Obtain the expression for the force between two parallel current-carrying wires.

(N/A) Consider two long parallel wires $a$ and $b$ separated by a distance $d$,carrying currents $I_{a}$ and $I_{b}$ respectively.
The conductor $a$ produces a magnetic field $\overrightarrow{B}_{a}$ at all points along the conductor $b$. According to the right-hand rule,the direction of this field is perpendicular to the plane containing the wires.

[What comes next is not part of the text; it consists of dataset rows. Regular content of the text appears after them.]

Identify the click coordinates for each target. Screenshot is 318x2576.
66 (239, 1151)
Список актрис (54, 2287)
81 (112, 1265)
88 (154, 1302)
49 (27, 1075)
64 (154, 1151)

The magnitude of the magnetic field produced by wire $a$ at distance $d$ is given by:
$B_{a} = \frac{\mu_{0} I_{a}}{2 \pi d}$ ... $(1)$
The conductor $b$ carrying current $I_{b}$ experiences a magnetic force due to the field $B_{a}$. The force on a segment of length $L$ of wire $b$ is given by:
$\overrightarrow{F} = I \vec{L} \times \overrightarrow{B}$
Since the current and magnetic field are perpendicular,the magnitude of the force $F_{ba}$ on wire $b$ due to wire $a$ is:
$F_{ba} = I_{b} L B_{a} = \frac{\mu_{0} I_{a} I_{b} L}{2 \pi d}$ ... $(2)$
Similarly,the force $F_{ab}$ on a segment of length $L$ of wire $a$ due to the current in wire $b$ is equal in magnitude to $F_{ba}$ but acts in the opposite direction:
$\overrightarrow{F}_{ba} = -\overrightarrow{F}_{ab}$ ... $(3)$
This result is consistent with Newton's third law of motion.
It is observed that currents flowing in the same direction attract each other,while currents flowing in opposite directions repel each other.